— Exercise aim —
Filter the records below for the word "agent". Copy each line that holds it.

:: Data to use

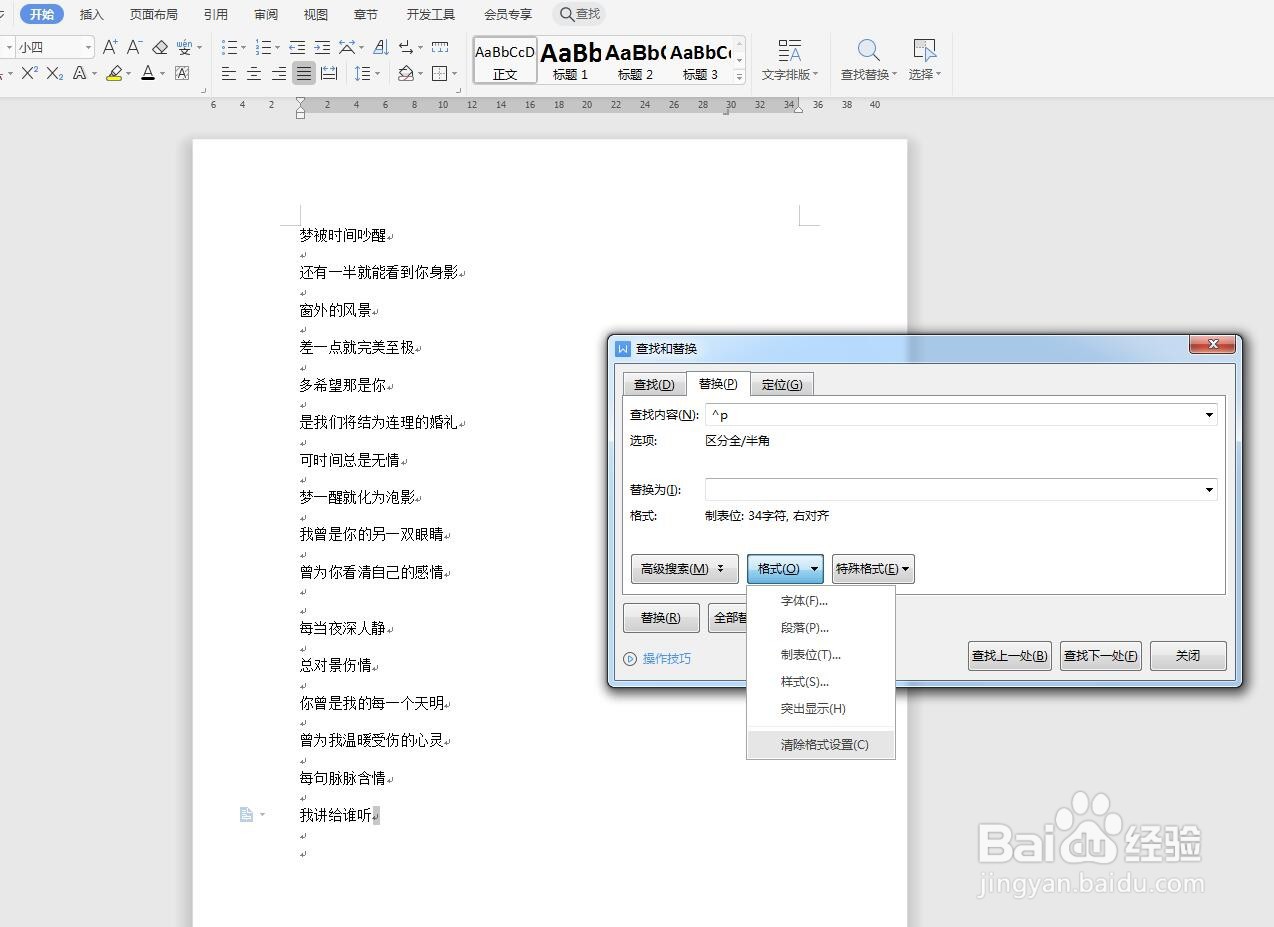Toggle the numbered list formatting
1274x927 pixels.
[x=263, y=47]
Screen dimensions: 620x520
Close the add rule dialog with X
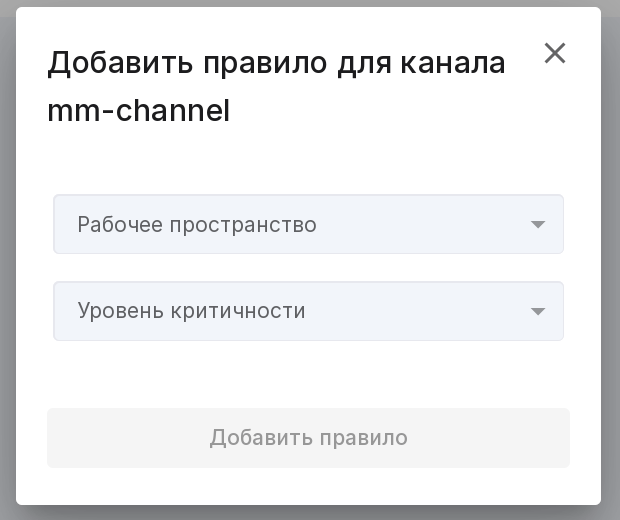(x=555, y=53)
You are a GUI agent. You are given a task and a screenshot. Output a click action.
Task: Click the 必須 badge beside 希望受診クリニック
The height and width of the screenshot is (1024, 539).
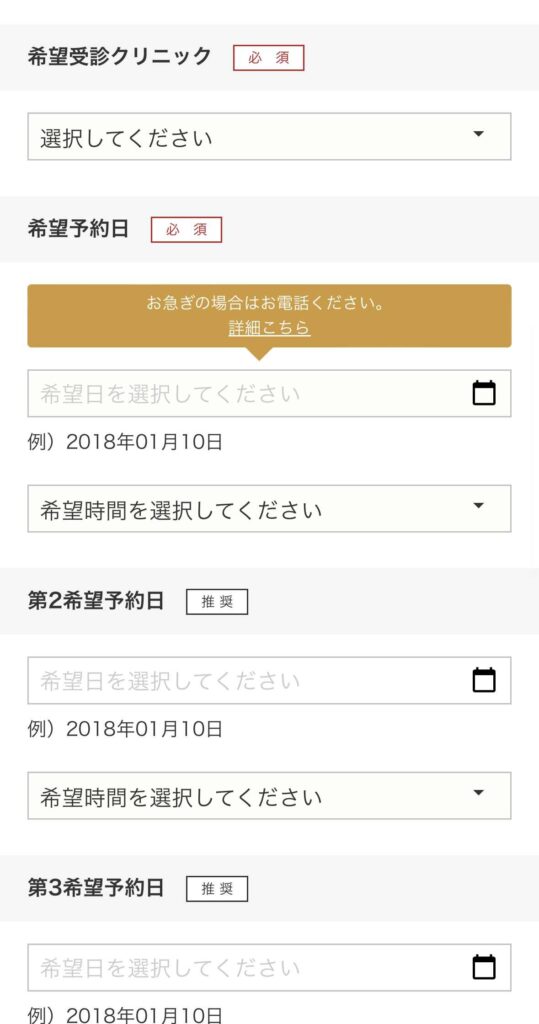[269, 57]
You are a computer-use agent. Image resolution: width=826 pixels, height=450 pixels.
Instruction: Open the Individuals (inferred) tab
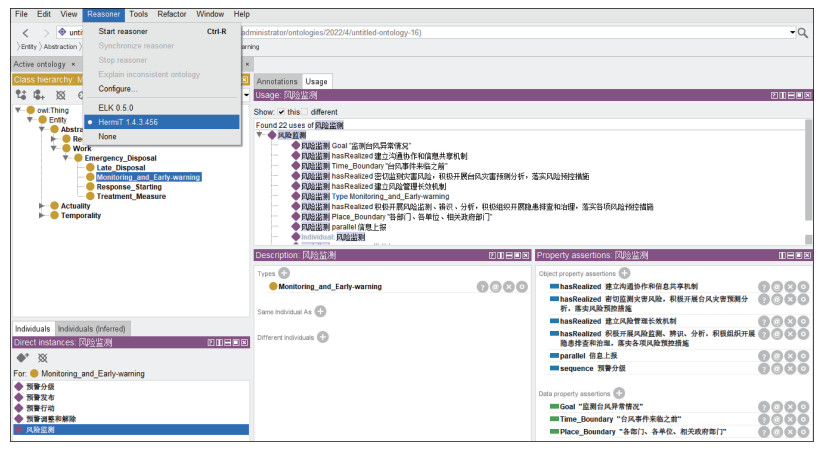[x=92, y=328]
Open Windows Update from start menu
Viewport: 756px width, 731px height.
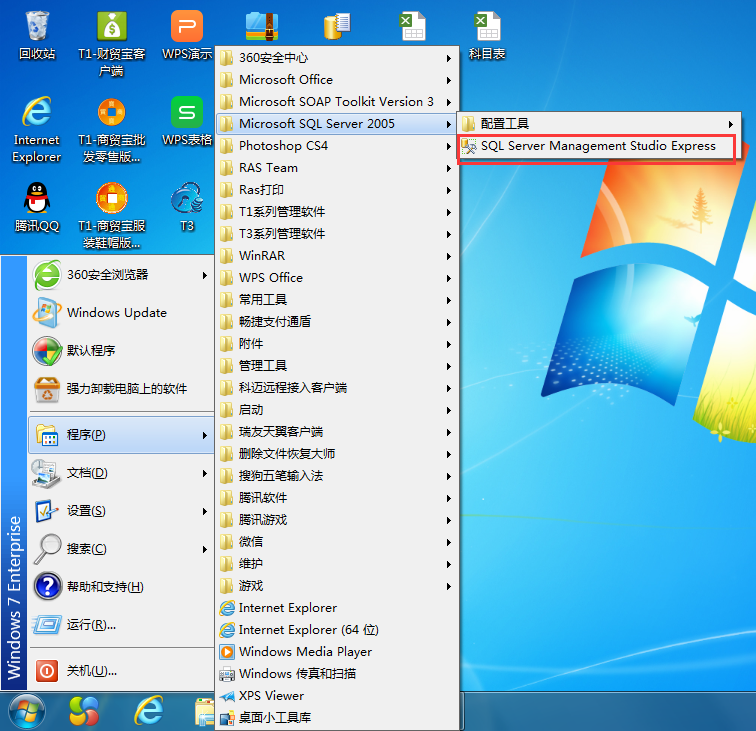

::::

— Finished task —
You are a GUI agent. You are given a task and a screenshot. Output a click action.
You are a computer-use agent. Image resolution: width=826 pixels, height=450 pixels.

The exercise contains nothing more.